View source | 📰 Original Paper

Using a completely different notion of influence than the techniques in modules deel.influenciae.influence and deel.influenciae.trac_in, this is the first method to use the representer point theorem for kernels to attribute an influence to data-points in the training dataset. In particular, it posits that the classification function can be approximated by:

\[ \Phi (x_t, \theta) = \sum_i^n k (x_t, x_i, \alpha_i) \]
\[ \alpha_i = - \frac{1}{2 \lambda n} \frac{\partial L (x_i, y_i, \theta)}{\partial \Phi (x_i, \theta)} \]

where \(\Phi\) is the function that transforms the points \(x_t\) in the embedding of the network's last layer to the logits for the classification. However, this function must be learned with a strong \(\ell^2\) regularization, and thus requires creating a surrogate model.

In particular, it will be the \(\alpha_i\) for the predicted label \(j\) the equivalent of the influence of the data-point.

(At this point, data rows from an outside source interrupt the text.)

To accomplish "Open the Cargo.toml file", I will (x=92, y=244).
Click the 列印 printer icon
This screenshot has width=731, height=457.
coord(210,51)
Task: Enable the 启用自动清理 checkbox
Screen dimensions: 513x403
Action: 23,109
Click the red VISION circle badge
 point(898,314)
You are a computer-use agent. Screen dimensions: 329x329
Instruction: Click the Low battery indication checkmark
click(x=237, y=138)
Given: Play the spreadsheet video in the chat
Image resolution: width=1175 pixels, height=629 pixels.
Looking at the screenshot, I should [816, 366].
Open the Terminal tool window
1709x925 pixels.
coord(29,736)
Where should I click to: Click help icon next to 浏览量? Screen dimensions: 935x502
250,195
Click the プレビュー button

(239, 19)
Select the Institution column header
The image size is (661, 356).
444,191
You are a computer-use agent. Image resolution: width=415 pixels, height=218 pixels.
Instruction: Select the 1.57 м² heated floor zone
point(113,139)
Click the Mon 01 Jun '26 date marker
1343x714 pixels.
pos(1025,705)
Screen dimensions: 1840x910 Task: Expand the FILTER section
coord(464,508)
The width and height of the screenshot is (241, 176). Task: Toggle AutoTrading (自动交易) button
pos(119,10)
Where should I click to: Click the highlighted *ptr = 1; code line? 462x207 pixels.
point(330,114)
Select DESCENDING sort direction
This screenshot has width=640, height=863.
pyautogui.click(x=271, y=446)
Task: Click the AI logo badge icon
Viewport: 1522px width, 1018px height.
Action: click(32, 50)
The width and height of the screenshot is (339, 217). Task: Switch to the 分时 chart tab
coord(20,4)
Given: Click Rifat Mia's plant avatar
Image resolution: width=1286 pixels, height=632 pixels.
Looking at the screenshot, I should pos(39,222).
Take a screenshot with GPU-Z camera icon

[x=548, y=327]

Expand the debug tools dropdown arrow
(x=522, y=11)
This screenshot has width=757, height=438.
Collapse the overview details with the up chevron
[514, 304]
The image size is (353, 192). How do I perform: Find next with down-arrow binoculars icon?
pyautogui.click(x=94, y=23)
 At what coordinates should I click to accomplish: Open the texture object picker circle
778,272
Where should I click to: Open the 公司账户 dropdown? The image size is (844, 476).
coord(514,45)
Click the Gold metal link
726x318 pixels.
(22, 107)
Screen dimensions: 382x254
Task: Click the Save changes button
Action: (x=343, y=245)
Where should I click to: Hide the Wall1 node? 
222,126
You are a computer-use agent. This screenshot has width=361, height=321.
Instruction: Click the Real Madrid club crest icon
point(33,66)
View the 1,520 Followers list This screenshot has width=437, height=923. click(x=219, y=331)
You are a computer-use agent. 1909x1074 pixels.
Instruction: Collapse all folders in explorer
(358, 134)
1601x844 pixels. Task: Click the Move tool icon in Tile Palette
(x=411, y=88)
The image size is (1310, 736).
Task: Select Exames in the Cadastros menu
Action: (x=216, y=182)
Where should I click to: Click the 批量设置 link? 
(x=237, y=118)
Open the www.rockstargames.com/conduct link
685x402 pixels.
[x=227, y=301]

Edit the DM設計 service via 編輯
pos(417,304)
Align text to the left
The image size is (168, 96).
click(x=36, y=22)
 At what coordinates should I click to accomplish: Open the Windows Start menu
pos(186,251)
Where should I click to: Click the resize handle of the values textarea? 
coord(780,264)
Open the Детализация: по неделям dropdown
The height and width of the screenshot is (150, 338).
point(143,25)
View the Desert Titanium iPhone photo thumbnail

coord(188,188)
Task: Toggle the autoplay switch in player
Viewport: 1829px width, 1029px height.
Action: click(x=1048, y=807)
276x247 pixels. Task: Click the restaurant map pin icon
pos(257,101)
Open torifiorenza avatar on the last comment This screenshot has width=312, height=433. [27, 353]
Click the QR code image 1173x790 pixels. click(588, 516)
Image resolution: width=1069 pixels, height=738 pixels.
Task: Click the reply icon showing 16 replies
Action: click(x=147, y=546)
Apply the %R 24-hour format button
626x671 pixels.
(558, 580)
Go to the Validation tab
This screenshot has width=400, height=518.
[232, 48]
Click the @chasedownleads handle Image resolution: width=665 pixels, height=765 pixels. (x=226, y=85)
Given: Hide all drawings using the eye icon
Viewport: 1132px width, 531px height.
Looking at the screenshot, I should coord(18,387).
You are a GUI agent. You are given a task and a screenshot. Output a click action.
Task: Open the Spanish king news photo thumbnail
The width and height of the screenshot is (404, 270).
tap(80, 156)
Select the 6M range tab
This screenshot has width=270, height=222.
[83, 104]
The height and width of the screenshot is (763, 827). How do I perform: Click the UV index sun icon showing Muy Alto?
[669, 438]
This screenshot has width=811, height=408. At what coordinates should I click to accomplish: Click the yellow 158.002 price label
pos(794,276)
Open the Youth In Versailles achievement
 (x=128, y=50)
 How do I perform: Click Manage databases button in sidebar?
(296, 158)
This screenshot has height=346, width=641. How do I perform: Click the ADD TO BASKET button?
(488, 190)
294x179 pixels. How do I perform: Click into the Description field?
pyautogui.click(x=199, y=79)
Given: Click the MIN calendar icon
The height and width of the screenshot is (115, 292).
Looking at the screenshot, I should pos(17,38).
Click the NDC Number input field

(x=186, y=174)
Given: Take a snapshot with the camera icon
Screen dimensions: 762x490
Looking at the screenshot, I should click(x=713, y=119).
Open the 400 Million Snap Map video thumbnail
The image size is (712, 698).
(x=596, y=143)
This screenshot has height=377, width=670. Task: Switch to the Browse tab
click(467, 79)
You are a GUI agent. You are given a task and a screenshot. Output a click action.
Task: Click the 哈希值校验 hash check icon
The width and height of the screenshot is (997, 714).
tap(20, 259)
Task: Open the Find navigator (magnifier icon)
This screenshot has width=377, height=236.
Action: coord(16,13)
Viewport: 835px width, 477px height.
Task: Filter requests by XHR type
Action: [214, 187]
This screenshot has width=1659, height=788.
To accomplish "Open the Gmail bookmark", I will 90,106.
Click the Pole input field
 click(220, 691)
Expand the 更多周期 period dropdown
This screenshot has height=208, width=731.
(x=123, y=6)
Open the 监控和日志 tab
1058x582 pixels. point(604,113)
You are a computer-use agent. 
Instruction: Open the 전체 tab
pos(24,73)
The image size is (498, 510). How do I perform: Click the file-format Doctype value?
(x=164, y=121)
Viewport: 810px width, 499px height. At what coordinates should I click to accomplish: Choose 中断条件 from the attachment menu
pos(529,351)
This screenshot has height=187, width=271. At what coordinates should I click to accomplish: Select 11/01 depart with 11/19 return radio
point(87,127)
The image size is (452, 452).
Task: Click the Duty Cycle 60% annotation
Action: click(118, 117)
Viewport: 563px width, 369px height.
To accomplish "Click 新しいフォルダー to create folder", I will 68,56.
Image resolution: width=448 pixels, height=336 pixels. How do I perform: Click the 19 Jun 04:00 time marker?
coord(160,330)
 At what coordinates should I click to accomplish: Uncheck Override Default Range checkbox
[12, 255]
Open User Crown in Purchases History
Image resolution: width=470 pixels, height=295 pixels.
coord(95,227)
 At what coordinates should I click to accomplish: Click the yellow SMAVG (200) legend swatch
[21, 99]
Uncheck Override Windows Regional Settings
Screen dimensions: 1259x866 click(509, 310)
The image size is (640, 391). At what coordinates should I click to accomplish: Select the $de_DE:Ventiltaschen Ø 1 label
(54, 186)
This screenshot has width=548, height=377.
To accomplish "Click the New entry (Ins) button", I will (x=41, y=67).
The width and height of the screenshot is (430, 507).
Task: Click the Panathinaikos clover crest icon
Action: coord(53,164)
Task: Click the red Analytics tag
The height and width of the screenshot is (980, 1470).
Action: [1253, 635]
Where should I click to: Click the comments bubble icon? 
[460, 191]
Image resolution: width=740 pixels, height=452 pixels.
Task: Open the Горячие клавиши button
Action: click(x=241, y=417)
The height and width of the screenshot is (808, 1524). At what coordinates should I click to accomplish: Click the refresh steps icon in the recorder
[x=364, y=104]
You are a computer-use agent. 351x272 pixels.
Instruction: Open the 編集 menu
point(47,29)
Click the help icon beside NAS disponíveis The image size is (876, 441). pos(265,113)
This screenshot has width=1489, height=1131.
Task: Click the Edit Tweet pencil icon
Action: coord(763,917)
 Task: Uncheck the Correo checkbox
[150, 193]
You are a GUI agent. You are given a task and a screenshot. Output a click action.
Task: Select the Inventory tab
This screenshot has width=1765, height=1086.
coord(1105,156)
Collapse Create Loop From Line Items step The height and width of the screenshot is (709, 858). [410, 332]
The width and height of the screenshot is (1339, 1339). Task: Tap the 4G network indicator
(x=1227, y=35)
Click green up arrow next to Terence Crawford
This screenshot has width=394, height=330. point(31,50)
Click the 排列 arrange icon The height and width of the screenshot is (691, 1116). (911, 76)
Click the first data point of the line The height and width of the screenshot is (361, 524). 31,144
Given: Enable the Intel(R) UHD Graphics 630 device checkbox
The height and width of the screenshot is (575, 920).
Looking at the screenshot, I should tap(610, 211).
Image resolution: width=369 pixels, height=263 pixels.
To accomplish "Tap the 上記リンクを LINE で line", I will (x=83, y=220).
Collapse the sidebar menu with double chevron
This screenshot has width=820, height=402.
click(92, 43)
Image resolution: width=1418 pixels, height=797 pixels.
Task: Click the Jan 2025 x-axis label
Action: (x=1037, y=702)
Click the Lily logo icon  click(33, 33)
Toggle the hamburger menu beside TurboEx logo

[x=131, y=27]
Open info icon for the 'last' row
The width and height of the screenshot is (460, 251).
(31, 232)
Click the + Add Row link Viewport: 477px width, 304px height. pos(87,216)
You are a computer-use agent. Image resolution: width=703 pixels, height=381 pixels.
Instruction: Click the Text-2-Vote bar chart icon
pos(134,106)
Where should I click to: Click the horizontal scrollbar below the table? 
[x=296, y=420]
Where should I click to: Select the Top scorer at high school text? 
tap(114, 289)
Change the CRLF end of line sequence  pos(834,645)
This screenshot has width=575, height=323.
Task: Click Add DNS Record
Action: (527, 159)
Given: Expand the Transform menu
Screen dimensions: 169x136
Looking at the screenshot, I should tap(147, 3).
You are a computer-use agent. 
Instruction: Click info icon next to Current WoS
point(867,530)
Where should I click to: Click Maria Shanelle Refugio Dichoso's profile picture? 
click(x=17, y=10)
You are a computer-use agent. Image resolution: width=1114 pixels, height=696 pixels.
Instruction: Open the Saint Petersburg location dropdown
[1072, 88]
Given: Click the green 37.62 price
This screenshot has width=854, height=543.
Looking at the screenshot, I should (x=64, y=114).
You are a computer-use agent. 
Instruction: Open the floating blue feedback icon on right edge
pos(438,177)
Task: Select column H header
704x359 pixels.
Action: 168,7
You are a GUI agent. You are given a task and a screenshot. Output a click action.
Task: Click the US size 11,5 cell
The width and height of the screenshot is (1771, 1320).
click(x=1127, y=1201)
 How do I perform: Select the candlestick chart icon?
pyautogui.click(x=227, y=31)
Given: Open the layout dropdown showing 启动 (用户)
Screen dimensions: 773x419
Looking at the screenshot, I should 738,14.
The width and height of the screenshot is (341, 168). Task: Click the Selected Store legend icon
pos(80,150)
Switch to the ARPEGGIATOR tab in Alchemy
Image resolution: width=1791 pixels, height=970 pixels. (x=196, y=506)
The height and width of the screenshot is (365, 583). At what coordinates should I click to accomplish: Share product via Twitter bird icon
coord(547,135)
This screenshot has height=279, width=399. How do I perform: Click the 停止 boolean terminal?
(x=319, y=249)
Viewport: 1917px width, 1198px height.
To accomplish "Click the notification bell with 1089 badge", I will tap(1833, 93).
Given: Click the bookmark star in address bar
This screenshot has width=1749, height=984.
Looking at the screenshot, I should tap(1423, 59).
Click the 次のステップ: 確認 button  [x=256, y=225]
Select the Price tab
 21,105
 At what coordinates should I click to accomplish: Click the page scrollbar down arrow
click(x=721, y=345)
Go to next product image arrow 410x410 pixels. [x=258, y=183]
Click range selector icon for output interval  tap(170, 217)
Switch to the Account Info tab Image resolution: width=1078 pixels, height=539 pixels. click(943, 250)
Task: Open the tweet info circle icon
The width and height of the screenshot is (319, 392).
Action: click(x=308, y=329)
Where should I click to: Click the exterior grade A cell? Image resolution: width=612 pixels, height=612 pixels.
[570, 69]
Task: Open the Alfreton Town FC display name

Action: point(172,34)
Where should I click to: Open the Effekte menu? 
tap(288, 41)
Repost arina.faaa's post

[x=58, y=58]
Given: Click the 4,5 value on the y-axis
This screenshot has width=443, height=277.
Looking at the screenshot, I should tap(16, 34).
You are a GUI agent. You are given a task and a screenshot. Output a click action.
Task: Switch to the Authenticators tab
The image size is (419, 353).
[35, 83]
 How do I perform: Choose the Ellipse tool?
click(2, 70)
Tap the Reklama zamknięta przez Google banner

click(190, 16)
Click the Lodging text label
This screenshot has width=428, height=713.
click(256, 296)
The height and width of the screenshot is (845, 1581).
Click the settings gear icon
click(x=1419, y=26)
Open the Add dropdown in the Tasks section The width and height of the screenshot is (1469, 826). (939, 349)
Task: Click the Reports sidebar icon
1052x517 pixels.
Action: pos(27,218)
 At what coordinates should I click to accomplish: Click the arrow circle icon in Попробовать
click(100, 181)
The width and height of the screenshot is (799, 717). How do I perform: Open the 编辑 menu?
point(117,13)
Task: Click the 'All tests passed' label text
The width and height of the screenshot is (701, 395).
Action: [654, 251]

This method does not require us to compute inverse-hessian-vector products, so it can be computed with a certain efficiency once the surrogate model has been learned.

Notebooks

RepresenterPointL2

A class implementing a method to compute the influence of training points through the representer point theorem for kernels.

__init__(self,
         model: keras.engine.training.Model,
         train_set: tf.Dataset,
         loss_function: Union[Callable[[tf.Tensor, tf.Tensor], tf.Tensor], keras.losses.Loss],
         lambda_regularization: float,
         scaling_factor: float = 0.1,
         epochs: int = 100,
         layer_index: int = -1)

Parameters

  • model : keras.engine.training.Model

    • A TF2 model that has already been trained

  • train_set : tf.Dataset

    • A batched TF dataset with the points with which the model was trained

  • loss_function : Union[Callable[[tf.Tensor, tf.Tensor], tf.Tensor], keras.losses.Loss]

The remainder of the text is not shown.